Tribunale di Milano, Sezione IX Penale, sentenza n. 800/23 – Corte di Appello di Milano, sentenza n. 5613 depositata il 21 novembre 2024


IL CASO E LE DECISIONI

Due educatrici in servizio presso un asilo nido comunale vengono accusate dalla Procura della Repubblica competente di avere maltrattato, sia singolarmente che in concorso tra di loro, i minori a loro affidati, mediante punizioni corporali e atti di mortificazioni reiterati.

In particolare, secondo la tesi accusatoria, avrebbero esposto i minori stessi – tutti bambini tra i due e i tre anni – a un ambiente di abituali vessazioni e violenza.

Il compendio probatorio connesso all’imputazione per il reato di cui all’art. 572 c.p. è costituito da una serie di intercettazioni ambientali svolte all’interno dell’asilo nido, dalle dichiarazioni testimoniali dei genitori degli scolari oltre che dalle consulenze psicologiche e dalle segnalazioni effettuate dal Comune interessato.

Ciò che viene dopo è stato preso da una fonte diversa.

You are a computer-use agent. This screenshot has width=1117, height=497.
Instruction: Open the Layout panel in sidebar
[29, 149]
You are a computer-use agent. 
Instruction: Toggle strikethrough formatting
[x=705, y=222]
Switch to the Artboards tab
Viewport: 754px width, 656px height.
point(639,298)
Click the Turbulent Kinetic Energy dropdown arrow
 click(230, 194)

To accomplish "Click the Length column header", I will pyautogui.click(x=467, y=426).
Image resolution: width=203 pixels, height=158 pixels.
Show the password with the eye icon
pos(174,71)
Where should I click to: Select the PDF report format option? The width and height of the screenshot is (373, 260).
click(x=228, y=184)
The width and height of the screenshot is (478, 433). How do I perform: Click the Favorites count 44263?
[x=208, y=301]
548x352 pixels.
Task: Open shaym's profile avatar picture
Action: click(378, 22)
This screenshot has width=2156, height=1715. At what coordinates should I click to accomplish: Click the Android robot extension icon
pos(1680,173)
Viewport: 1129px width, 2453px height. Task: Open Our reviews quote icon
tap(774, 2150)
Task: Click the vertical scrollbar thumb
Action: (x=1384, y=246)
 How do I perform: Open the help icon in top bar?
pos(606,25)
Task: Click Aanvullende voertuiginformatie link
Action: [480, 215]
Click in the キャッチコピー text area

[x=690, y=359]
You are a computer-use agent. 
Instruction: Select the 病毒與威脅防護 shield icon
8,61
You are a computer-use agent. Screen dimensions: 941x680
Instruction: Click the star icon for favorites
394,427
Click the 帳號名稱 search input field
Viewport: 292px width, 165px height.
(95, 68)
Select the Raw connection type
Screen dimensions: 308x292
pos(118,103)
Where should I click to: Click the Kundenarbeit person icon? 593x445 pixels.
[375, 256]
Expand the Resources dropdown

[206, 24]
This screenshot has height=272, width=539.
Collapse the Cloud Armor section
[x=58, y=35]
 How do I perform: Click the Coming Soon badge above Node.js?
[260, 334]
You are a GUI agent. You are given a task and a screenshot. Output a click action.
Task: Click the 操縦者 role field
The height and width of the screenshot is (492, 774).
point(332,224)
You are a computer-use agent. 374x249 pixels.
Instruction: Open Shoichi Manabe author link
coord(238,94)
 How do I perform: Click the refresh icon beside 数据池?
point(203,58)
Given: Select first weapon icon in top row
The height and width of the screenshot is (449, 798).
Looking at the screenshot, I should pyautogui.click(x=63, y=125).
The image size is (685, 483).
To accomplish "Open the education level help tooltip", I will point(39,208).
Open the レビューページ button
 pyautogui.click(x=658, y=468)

Tale compendio probatorio è stato considerato sia dal Giudice di primo grado che dal Giudice di appello come idoneo a dimostrare la tesi dell’accusa, in quanto attestante al di là di ogni ragionevole dubbio anche la commissione delle seguenti condotte, reiterate in un arco di tempo non irrilevante:

- afferrare i bambini per i capelli;

- percuotere i bambini da tergo sulle natiche;

- denigrare i bambini con espressioni sprezzanti;

- spingere con i piedi bambini a terra in lacrime;

- ordinare ad altri bambini di trascinare un piccolo compagno in lacrime.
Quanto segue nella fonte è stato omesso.